The names of Gustave Dore and Edouard Manet are often mentioned together in art history books. They both were born in 1832; they both died in 1883 – Dore even died on Manet’s 51st birthday; and they both had to endure their shares of negative criticism through life. However, whereas Manet’s prominent place in the history of art was cemented once he was honored as the founder of impressionism, Dore remained fairly on the sidelines of this history, mostly because his work resisted classifications art historians are so fond of. Today, he is primarily regarded as “the greatest illustrator of all time,” although there is ample evidence that he resorted to using many different art mediums. As a rule, these attempts of his are considered second-class; whether we think this is justified or not, it still might lead us to appreciate his illustrations even more. And when one thinks of Dore, what certainly comes to mind first are his magnificent illustrations of the Bible.

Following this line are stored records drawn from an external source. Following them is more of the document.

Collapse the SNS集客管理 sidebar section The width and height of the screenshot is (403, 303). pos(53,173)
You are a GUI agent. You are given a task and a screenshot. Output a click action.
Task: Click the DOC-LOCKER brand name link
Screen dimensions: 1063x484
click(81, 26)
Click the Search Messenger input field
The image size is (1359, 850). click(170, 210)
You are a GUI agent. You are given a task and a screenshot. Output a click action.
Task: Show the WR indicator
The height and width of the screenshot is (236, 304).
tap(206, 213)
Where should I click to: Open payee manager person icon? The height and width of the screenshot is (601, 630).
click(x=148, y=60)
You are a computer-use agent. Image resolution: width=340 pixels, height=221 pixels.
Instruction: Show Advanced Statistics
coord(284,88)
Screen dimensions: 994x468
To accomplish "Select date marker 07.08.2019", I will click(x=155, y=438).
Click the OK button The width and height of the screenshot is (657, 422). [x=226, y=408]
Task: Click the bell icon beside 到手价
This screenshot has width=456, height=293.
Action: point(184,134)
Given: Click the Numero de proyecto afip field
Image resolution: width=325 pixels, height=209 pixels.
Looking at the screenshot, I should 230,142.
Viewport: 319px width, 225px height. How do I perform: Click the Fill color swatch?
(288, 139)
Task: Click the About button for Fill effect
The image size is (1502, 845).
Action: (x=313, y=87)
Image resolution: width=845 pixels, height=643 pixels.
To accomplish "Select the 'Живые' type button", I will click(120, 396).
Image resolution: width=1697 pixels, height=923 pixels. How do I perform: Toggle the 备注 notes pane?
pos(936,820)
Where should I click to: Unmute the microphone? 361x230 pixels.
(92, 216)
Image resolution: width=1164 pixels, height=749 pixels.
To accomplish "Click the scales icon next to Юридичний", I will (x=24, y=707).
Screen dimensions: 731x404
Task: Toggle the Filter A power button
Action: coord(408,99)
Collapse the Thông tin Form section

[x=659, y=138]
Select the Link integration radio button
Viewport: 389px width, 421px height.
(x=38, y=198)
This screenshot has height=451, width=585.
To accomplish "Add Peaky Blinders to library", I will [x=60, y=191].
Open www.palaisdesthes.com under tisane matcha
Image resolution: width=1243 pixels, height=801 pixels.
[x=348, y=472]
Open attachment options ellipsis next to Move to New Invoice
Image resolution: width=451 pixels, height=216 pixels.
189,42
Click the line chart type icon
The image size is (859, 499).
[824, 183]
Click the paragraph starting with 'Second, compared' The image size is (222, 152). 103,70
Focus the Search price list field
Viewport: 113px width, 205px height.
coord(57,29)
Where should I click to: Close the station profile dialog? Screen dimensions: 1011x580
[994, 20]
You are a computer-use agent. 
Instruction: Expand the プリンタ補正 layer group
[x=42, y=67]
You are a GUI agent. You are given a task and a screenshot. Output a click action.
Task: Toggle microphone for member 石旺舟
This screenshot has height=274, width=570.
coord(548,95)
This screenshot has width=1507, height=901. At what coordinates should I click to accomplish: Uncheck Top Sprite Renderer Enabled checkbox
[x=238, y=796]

As is the case with many of his kind, Dore’s artistic sensibility was expressed and recognized early in life. It was noted that his talent for drawing was apparent the first time he took a pencil in his hands. When he was barely eight years old, he made rather comical – as befitting a child – sketches inspired by Dante’s Inferno and Telemachus’s adventures. At the age of 12, he had his first, already professional-looking litography, printed, and at the age of 15 he signed his first contract with French paper Le Journal pour rire, where he worked as a caricaturist. In the following years, Dore illustrated the works of many famous writers such as Rabelais, Milton, Dante and Balzac. His extraordinary engravings of scenes from Don Quixote became world-famous, and even today few readers imagine Cervantes’s characters differently from the way Dore portrayed them. While working for an English author and journalist Blanchard Jerrold, he produced 180 engravings depicting life in the 19th century London. His artistic skills earned him respect and commendations, but his choice of scenes – namely the fact that he seemed to have focused mostly on poverty-stricken parts of the city – was generally disliked among the art critics of the time, who accused him of “inventing rather than copying.” However, with all Dore’s previous successes in mind, many experts still believe that his remarkable potential was fully realized only when he set to work on illustrating the 1843 French translation of the Vulgate Bible for a new edition that will become known as La Grande Bible de Tours. A total of 241 plates he produced for this purpose look like completely original depictions of the crucial and dramatic events from the Holy Scriptures that have captured the imagination of millions of believers for centuries. With previously unmatched intensity, Dore showed them the wrath of God in the images of the Flood, the Expulsion from the Garden of Eden and the Destruction of Sodom; but he also showed them God’s mercy and his promise of salvation in the images of the Baptism of Jesus, the Ascension and the New Jerusalem. There is a specific dimension of timelessness to all of the scenes that is well accentuated by the black and white of the engravings.
La Grande Bible de Tours was published in two volumes in 1866 and was a huge success. Next year, Dore organized a major exhibition of his work in London, which further led to the opening of the Dore Gallery in this city.
One of the first editions of the Bible in English with Dore’s illustrations is The Dore Bible Gallery, published by The Fine Art Publishing Co., New York in 1879. This marvelous book contains 100 selected illustrations and is quite rare.